Express & Star

Randolph Matthews to celebrate the life of Walter Tull in Birmingham show

Acclaimed British vocal performer, composer and educator Randolph Matthews will bring his Walter Tull in B Major show to Birmingham next month.

Published
Randolph Matthews

The show will celebrate the life of iconic figure Walter Tull, with songs written and performed by Randolph.

Walter Tull was one of Britain’s first black footballers, and the first black army officer.

Born in 1888 in Folkestone, Kent, the son of an English mother and a Barbadian carpenter – himself the son of a slave - Tull was orphaned at the age of eight and raised in a children’s home in east London.

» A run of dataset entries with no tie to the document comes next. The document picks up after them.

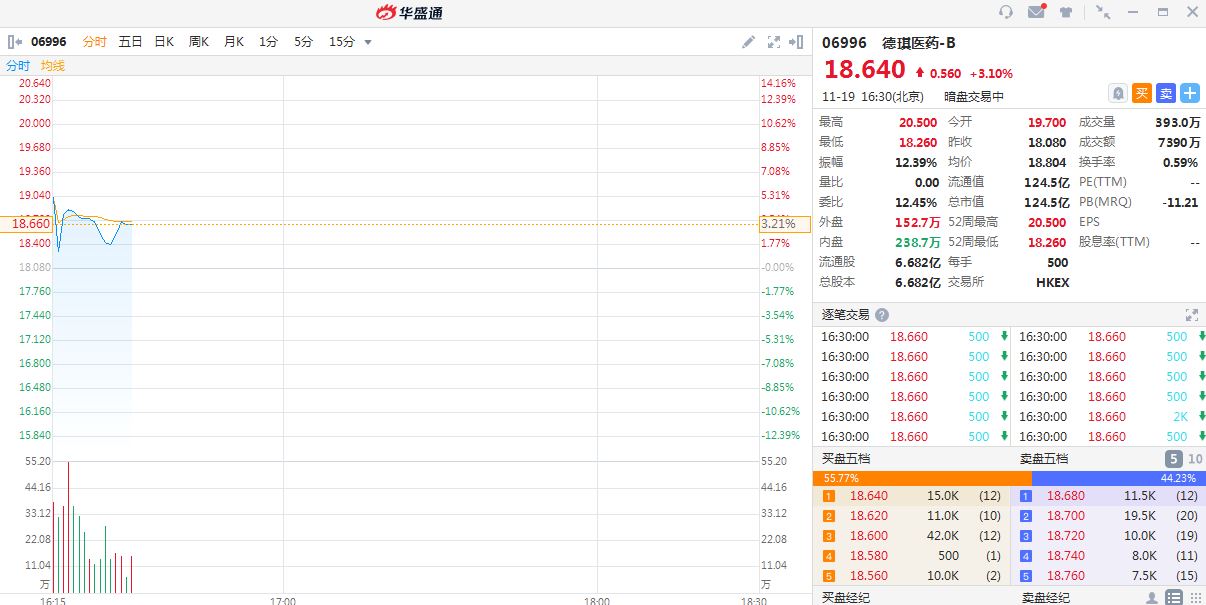
Task: Switch broker queue to list view
Action: 1175,598
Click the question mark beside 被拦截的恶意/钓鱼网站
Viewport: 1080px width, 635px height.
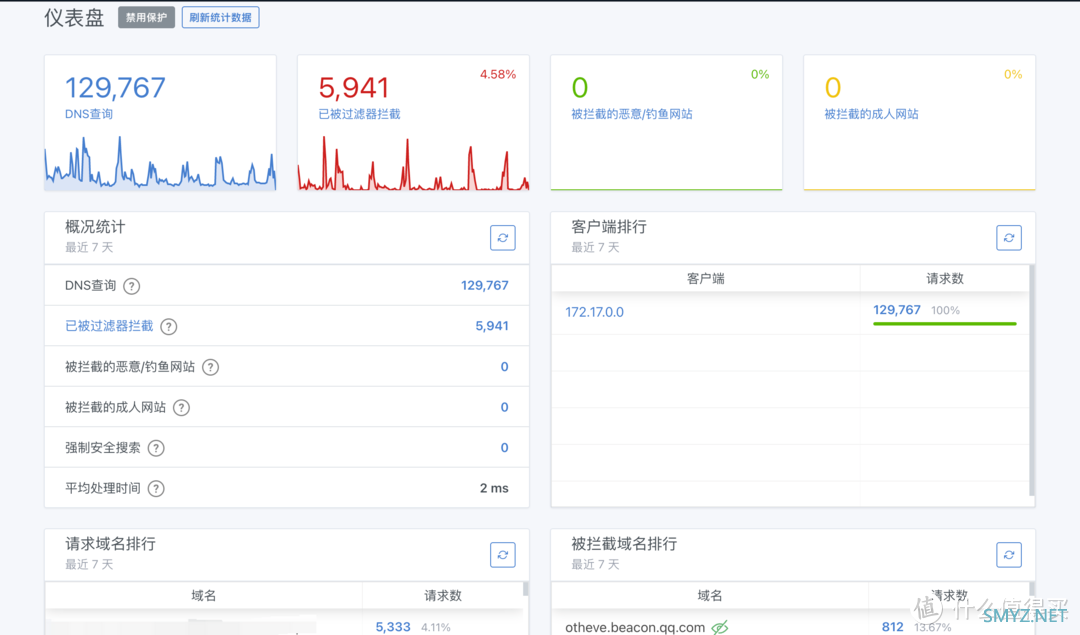click(210, 366)
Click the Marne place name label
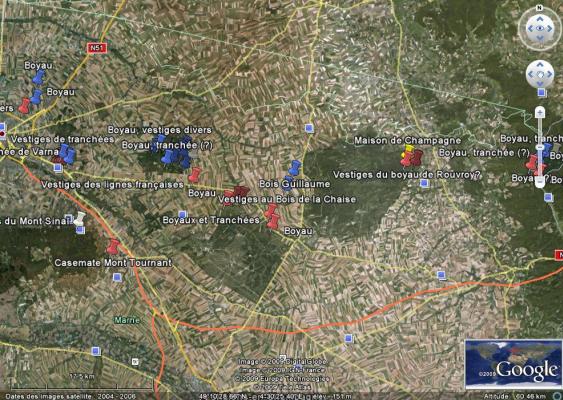The height and width of the screenshot is (400, 563). pyautogui.click(x=127, y=320)
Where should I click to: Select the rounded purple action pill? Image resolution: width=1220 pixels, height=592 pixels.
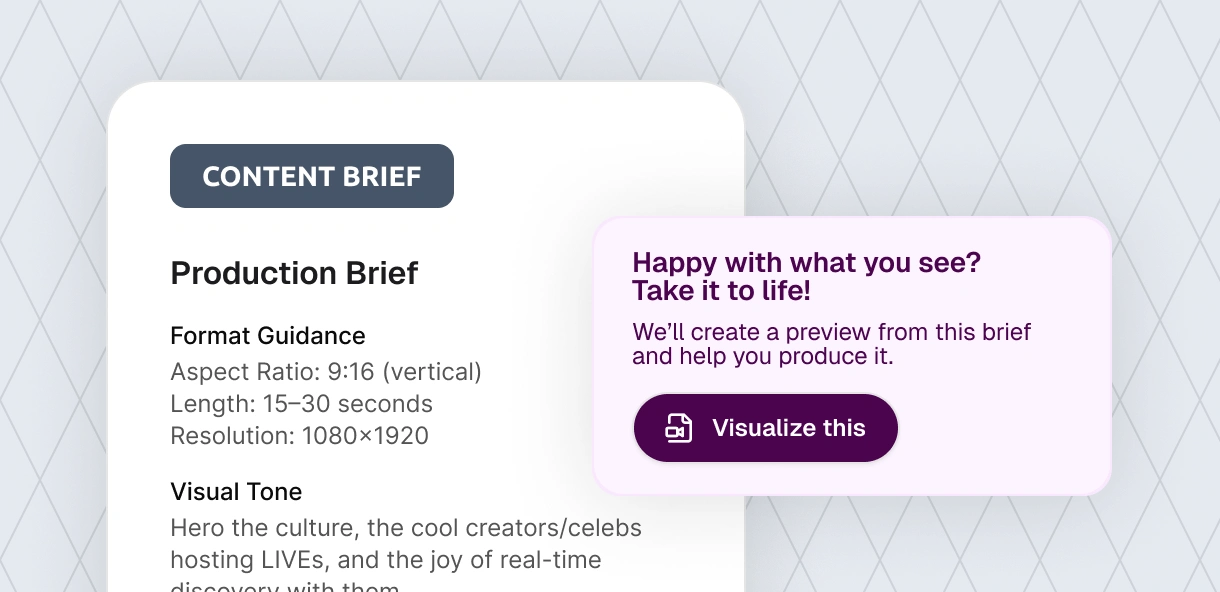tap(765, 428)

He went on to work at a printing yard and enjoy an amateur spell at a local club, Clapton F.C, before signing for Tottenham Hotspur in 1909, aged 21.

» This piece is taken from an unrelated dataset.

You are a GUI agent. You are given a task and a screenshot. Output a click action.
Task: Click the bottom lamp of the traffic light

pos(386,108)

Snapped up by Northampton, Tull was about to sign for Rangers F.C when war broke out and he enlisted in the two Footballers Battalions, rising through the ranks and fighting at the Battle of Somme as a sergeant.

Cited for bravery under fire after leading his company of 26 men to safety in Italy, he never received the Military Cross recommended for him. Tull was killed in action in France in March 1918, aged 30. His body was never found.

“Walter was an extraordinary Edwardian figure whose legacy is slowly being acknowledged,” says Matthews.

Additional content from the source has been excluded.